Could Tom Brady Be the One Throwing Passes to Tyreek Hill for the Miami Dolphins?

Tom Brady shocked some when he called it quits after his 22nd year in the NFL. He surprised even more folks when he returned less than two months later. Although he’s back with the Tampa Bay Buccaneers, there’s talk he may not play there in 2022.

Longtime New England sportscaster and radio show host Dale Arnold made some waves Thursday night with a short but sweet tweet that suggested Brady may play football next year in Florida but not with the Bucs. He then quickly followed it up with another interesting Twitter comment.

Tom Brady is returning for his 23rd NFL season

Tom Brady of the Tampa Bay Buccaneers looks to throw the ball in the second quarter of the game against the Los Angeles Rams in the NFC Divisional Playoff game at Raymond James Stadium on January 23, 2022, in Tampa, Florida. | Kevin C. Cox/Getty Images.

The retirement thing was short-lived. Brady’s career didn’t end quite the way he wanted. After an impressive late comeback against the Los Angeles Rams, the Buccaneers came up short last year in the postseason. To some, it was surprising to hear Brady was calling it quits after such a tough loss.

Forty days later, things changed. He said he needed to play, not watch, football. He just wasn’t ready to hang ’em up.

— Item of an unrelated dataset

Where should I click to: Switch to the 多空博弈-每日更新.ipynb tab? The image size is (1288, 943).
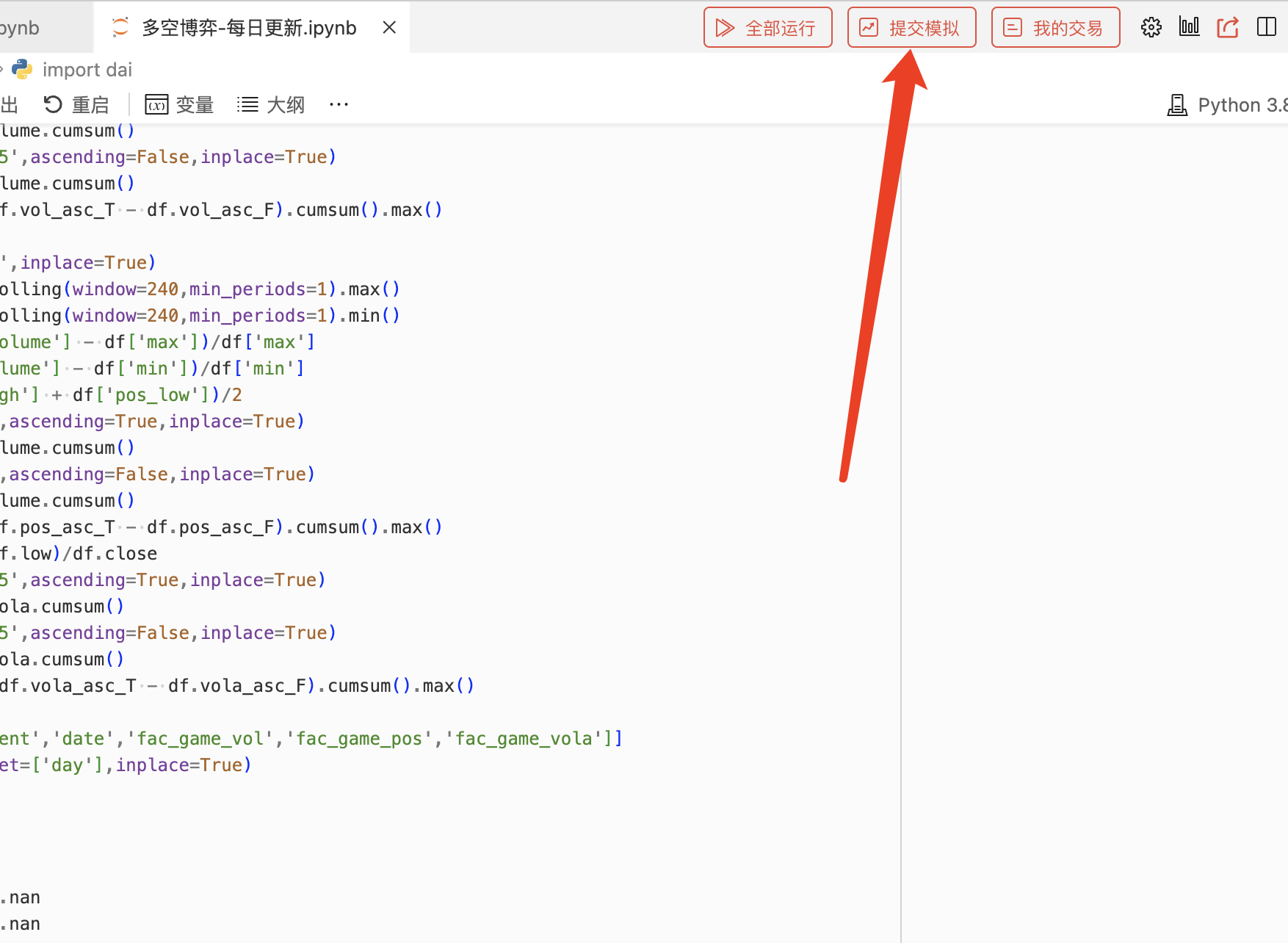pyautogui.click(x=248, y=28)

“These past two months I’ve realized my place is still on the field and not in the stands,” Brady posted on his Twitter account on March 13. “That time will come. But it’s not now. I love my teammates, and I love my supportive family. They make it all possible. I’m coming back for my 23rd season in Tampa. Unfinished business LFG.”

His announcement drew widespread attention, with many happy that the man most refer to as the NFL’s GOAT, would be back in action. The seven-time Super Bowl winner clearly can still play at a high level, and he feels he still has some unfinished business.

Will Tom Brady be playing for the Buccaneers this season?

Brady has returned and has returned to the Buccaneers. There had been reports of friction between Brady and Bucs head coach during his two years in Tampa. ESPN’s Jenna Laine asked Bucs GM Jason Licht about that.

“There’s always gonna be some friction between people on a staff and players and a coach,” Licht told Laine. “It’s just normal. And like you said it can be healthy. We didn’t really think much about it.”

Maybe there’s something to the friction, maybe there’s nothing. In either case, Arnold, a stand-up reporter who has his finger on the pulse of the sports world, threw out an out-of-the-blue tweet Thursday night.

“Would not be surprised if @TomBrady didn’t play for @Buccaneers next season,” Arnold wrote. “Try a little further South.”

Arnold is retired from the sports radio gig. He’s not the type to throw things around for the heck of it. It’s an interesting take, and then he quickly followed it up with another one.

“And notice that @RobGronkowski hasn’t re-signed with @Buccaneers yet?” he wrote.

The Dolphins would make perfect sense for Brady

Arnold has never seemed to be one who had to be first when breaking the news. On the Merloni and Fauria Show on Arnold’s former station, WEEI, co-hosts Lou Merloni and Christian Fauria tracked down a comment from Arnold, who said the parties are “working on it.” He added, “they may not get it done, but they’re working on it.’

On their Twitter page, the Merloni and Fauria Show also pointed out that Arnold “was the first to report that Brady to Tampa was a done deal.”

Miami would make perfect sense for Brady. The Dolphins just made headlines Wednesday by making a deal with the Kansas City Chiefs for All-Pro wide receiver Tyreek Hill. Hill will team with Jaylen Waddle to form a potent one-two wide-receiver punch for the Dolphins.

The problem is the Dolphins do not have a stud quarterback to get them the ball. As of now, unproven Tua Tagovailoa is the starter, with journeyman Teddy Bridgewater ready to go, if needed.

Getting Brady to throw to Hill and Waddle would make the Dolphins an instant contender in the AFC East and a definite player in the conference.